** Task item **
The answer must consist of each line of the records below that contains the string "height".

** Data listing **
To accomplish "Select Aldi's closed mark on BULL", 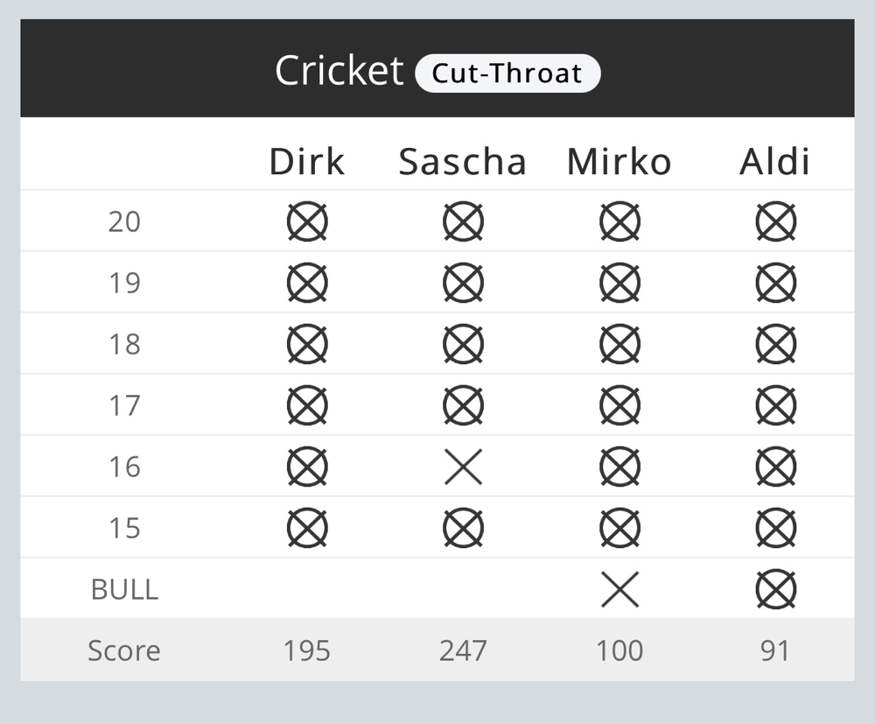I will 775,589.
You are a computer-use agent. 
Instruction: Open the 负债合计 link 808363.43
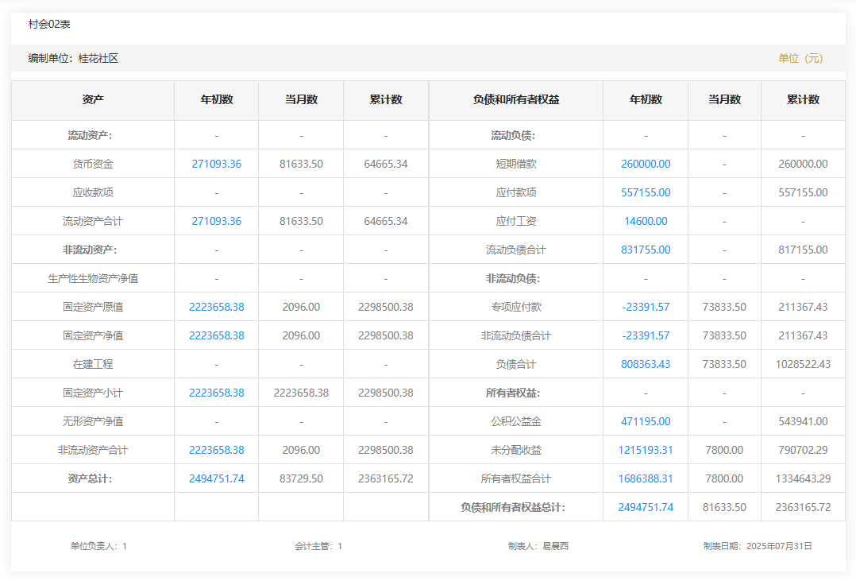click(645, 364)
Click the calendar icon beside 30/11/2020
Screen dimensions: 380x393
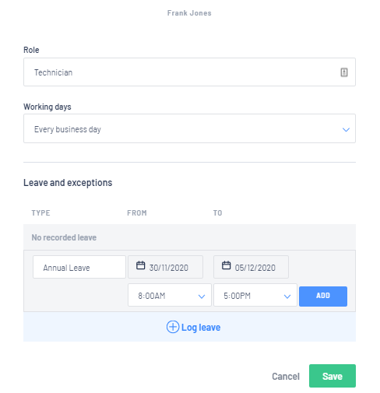click(141, 265)
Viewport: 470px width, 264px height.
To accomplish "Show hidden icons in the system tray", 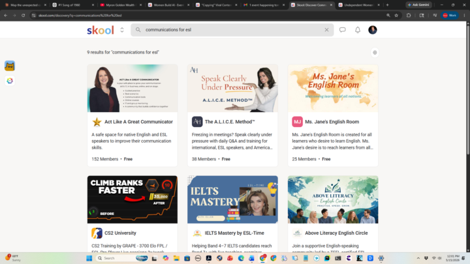I will pyautogui.click(x=418, y=258).
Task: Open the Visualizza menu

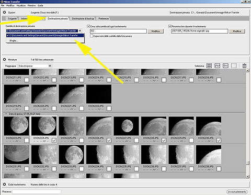Action: [x=21, y=5]
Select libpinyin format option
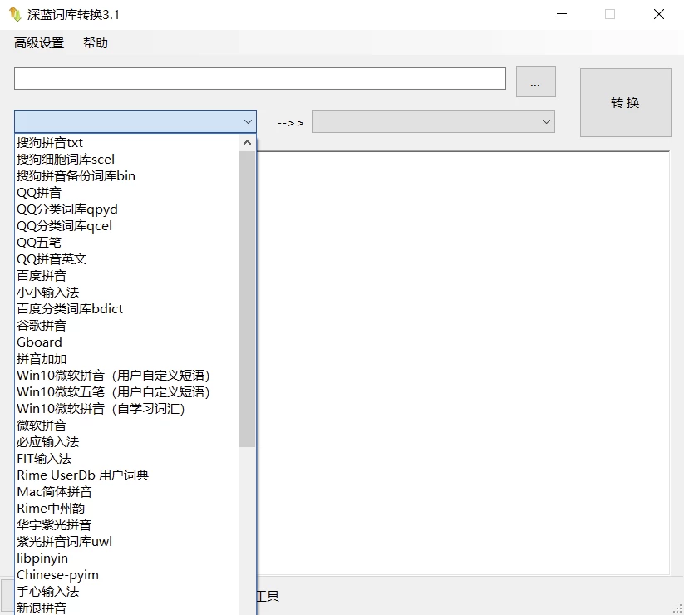 [x=42, y=558]
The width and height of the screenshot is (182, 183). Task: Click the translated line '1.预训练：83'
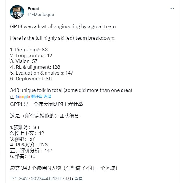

** Answer area **
Viewport: 470px width, 264px height.
The width and height of the screenshot is (182, 183). Task: Click the translated line '1.预训练：83'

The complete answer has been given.